Local rules and costs that move the numbers
Budget for the rules and the taxes, not just the mortgage. South Carolina taxes non-owner-occupied property at a 6 percent assessment ratio versus 4 percent for a primary residence, so an investment beach house carries a heavier tax line. Confirm the current rate for the parcel. Short-term rentals also remit state and local accommodations taxes and need proper licensing. On top of that, oceanfront and Cherry Grove channel homes sit in flood zones, so a real flood-insurance quote belongs in the underwrite before you fall for the view.
The investor thesis
- 01Larger beach houses positioned for family groups can outproduce condos on peak-season revenue per booking.
- 02Cherry Grove channel homes are a defensible niche: dock access draws renters and buyers that beach-block inventory cannot.
- 03Repeat, loyalty-driven demand makes revenue here steadier and easier to forecast than the high-churn strip.
- 04Golf and shag-festival demand lengthens the rental calendar into spring and fall.
What a first deal looks like here
A common first move here is a three or four-bedroom beach house positioned for family groups, bought with a clear-eyed view of the full-year calendar. Underwrite the slow months, not just peak summer, confirm the community allows the rental frequency you need, get the elevation certificate and a real flood quote, and price in professional cleaning and management for a larger home. A well-reviewed house that sleeps a big group can outproduce two condos, but only when the operating costs were in the model from the start.

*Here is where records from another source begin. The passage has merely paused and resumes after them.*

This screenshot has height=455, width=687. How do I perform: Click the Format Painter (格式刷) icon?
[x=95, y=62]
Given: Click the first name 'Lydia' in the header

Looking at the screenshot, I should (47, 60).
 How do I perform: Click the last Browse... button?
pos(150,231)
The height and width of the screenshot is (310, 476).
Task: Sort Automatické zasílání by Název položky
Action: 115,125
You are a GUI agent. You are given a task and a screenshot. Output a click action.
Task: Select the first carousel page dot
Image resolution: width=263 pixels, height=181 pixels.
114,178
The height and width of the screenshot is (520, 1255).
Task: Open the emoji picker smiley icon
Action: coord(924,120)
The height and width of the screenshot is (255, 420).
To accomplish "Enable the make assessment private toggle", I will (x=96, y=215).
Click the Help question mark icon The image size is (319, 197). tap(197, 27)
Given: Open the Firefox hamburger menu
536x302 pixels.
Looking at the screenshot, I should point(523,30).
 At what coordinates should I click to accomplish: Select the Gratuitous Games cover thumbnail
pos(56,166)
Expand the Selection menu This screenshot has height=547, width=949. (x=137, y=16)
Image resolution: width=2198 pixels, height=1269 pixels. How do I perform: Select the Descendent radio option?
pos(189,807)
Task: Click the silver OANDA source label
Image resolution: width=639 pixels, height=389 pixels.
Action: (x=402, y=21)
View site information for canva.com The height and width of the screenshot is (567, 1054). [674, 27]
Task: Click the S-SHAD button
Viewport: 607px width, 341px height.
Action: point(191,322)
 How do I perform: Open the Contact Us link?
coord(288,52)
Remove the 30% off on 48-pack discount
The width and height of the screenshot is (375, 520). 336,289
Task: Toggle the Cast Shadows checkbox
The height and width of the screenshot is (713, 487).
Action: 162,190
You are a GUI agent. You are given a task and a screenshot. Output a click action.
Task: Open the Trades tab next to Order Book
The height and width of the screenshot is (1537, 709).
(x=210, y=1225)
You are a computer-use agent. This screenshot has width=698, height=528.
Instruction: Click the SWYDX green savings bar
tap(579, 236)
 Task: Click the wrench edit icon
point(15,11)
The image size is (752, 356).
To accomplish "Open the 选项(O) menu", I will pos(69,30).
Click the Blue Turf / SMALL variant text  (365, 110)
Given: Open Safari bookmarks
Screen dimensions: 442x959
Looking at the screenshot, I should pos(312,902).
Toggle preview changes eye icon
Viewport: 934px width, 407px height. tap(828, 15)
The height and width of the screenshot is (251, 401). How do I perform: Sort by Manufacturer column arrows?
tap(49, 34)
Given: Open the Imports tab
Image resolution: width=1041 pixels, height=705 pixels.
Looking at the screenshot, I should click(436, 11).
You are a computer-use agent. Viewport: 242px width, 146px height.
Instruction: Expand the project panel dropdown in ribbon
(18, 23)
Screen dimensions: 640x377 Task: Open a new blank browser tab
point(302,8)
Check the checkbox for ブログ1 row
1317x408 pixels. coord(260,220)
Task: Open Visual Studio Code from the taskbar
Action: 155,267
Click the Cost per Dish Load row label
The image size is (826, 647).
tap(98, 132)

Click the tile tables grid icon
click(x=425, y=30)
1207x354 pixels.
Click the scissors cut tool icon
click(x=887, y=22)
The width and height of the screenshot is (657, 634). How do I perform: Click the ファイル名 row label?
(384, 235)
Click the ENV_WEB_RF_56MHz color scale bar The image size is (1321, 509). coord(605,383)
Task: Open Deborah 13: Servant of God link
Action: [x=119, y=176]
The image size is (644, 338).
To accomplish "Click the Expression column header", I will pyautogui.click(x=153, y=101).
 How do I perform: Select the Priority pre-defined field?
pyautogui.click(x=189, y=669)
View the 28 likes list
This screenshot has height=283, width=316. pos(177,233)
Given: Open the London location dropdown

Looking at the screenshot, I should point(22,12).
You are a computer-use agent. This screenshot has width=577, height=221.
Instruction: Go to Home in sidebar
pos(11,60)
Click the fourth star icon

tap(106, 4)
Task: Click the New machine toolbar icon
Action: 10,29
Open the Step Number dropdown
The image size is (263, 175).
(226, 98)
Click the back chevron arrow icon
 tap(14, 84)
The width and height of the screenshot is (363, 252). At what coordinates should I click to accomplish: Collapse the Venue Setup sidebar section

What to watch before you buy
- Entry price on houses. The big beach houses cost more up front, so peak revenue has to carry more property. Underwrite the full year, not just July.
- Flood and elevation. Cherry Grove and oceanfront blocks sit in flood zones. Get the elevation certificate and a real insurance quote before you commit.
- HOA and community rules. Some communities restrict rentals or short minimum stays. Confirm per address.
North Myrtle Beach, including communities like Cherry Grove and Ocean Drive, is known for a quieter, family oriented feel than the central strip while still drawing steady vacation-rental demand. Beach proximate inventory here tends toward established, well kept properties.
Common Questions
Frequently asked questions
Is North Myrtle Beach better for families?
It is known for a quieter, family oriented feel than central Myrtle Beach while still offering steady vacation-rental demand.
How is vacation-rental demand in North Myrtle Beach?
Established and steady, particularly in beach proximate communities like Cherry Grove and Ocean Drive.